Interpretation of the reported absolute IOP should take into account that IOP was not measured by GAT but by non-contact tonometry, which has been reported to differ from GAT [48]. While absolute values differ, a significant positive correlation between NCT and GAT measurements has been reported [49]. Although GAT beeing the gold standard of tonometry, it is potentially more susceptible to inter-rater-variance than automated NCT [50]. As seen in the Fourier Analysis and Figure S1 the seasonal IOP pattern is recurring yearly and the results are highly significant. Unreliable measurements would rather disguise these minimal seasonal IOP changes. However, it should be noted that the absolute values of the NCT were not compared with GAT and therefore the absolute values may potentially show a systematic deviation from IOP values determined by GAT [51].
Our dataset lacks information regarding eye disease, previous ocular surgeries, use of eye drops, use of medication and general diseases.
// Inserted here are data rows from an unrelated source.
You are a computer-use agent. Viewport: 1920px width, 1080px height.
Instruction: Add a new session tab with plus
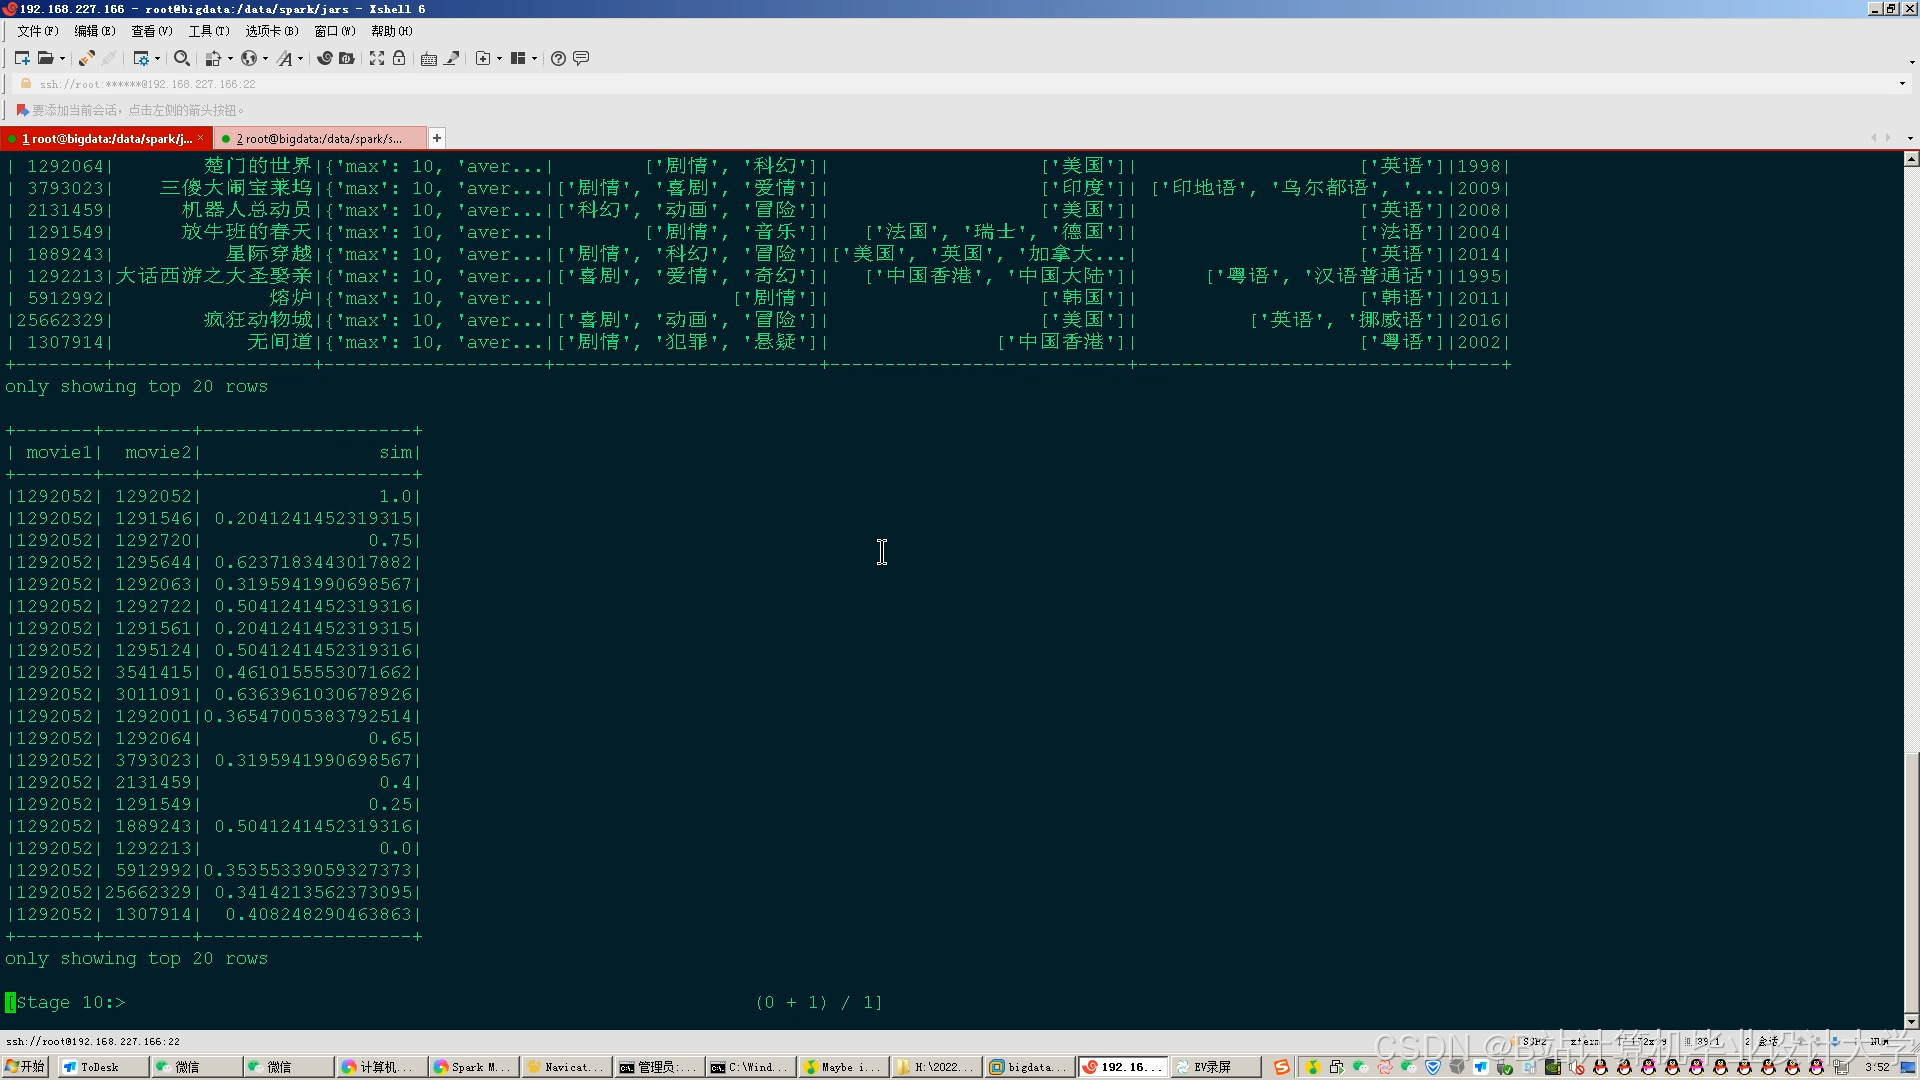437,138
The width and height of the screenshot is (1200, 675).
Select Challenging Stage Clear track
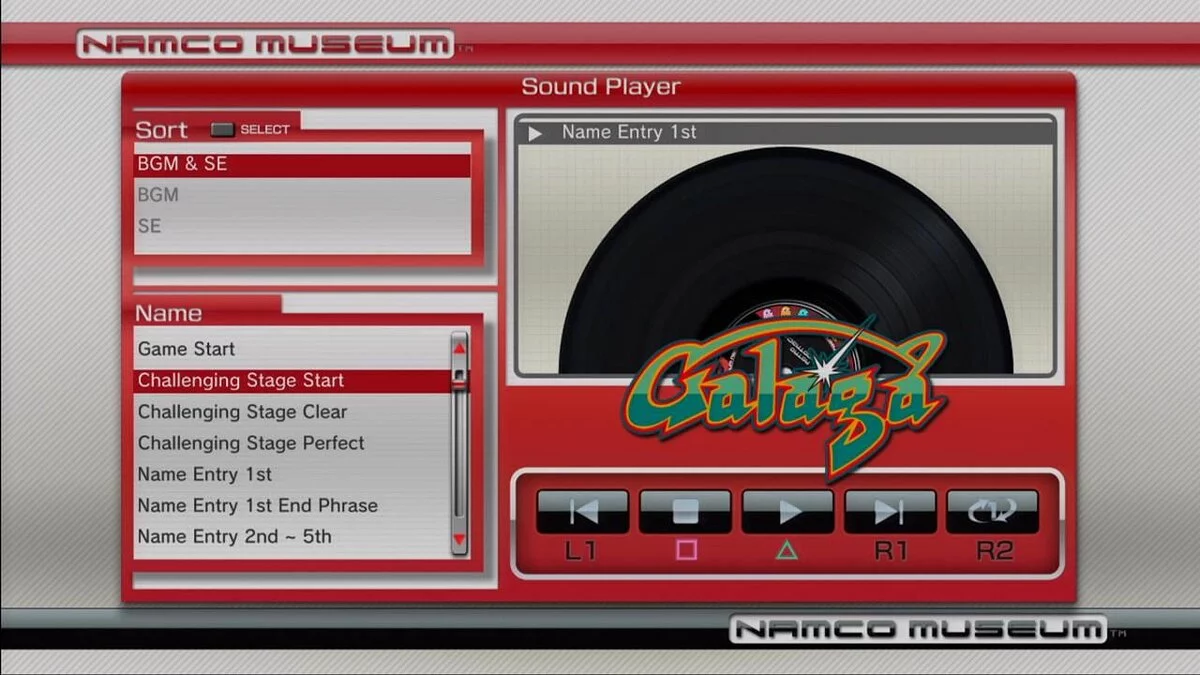click(x=292, y=412)
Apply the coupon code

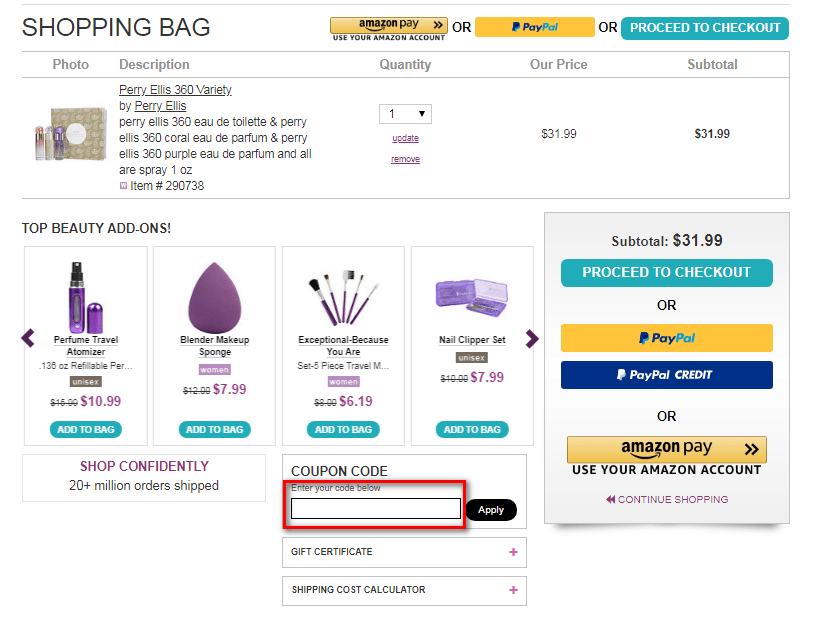(491, 510)
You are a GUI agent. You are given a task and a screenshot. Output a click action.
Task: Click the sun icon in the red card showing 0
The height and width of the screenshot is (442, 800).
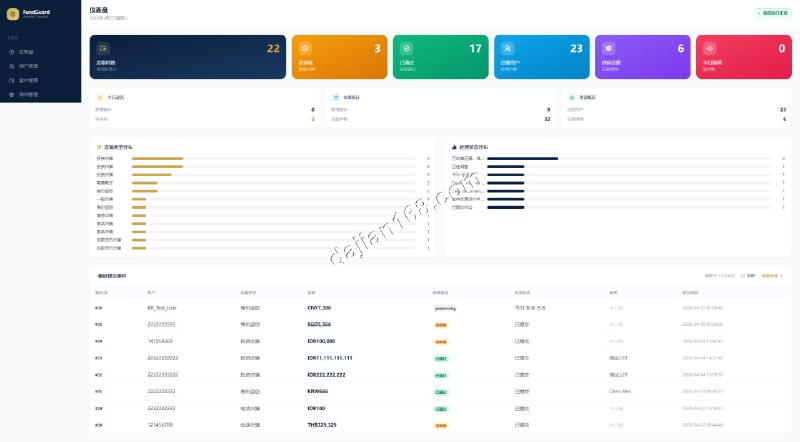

Data regarding central corneal thickness are missing, too. These factors are known to potentially affect IOP and measurement of IOP at a significant level. In our study, these factors contribute to high noise in IOP-measurements in our patient group, especially as we included patients with ocular diseases and not a healthy population. However, we have no reason to assume that the other factors would cause a seasonal IOP variation, which could be clearly demonstrated in our Fourier analysis, except potentially increased use of inhaled glucocorticoids during winter months with possible effects on IOP [52]. Increased use of glucocorticoid eye drops during spring and early summer for treatment of allergic conjunctivitis could also potentially influence IOP [53].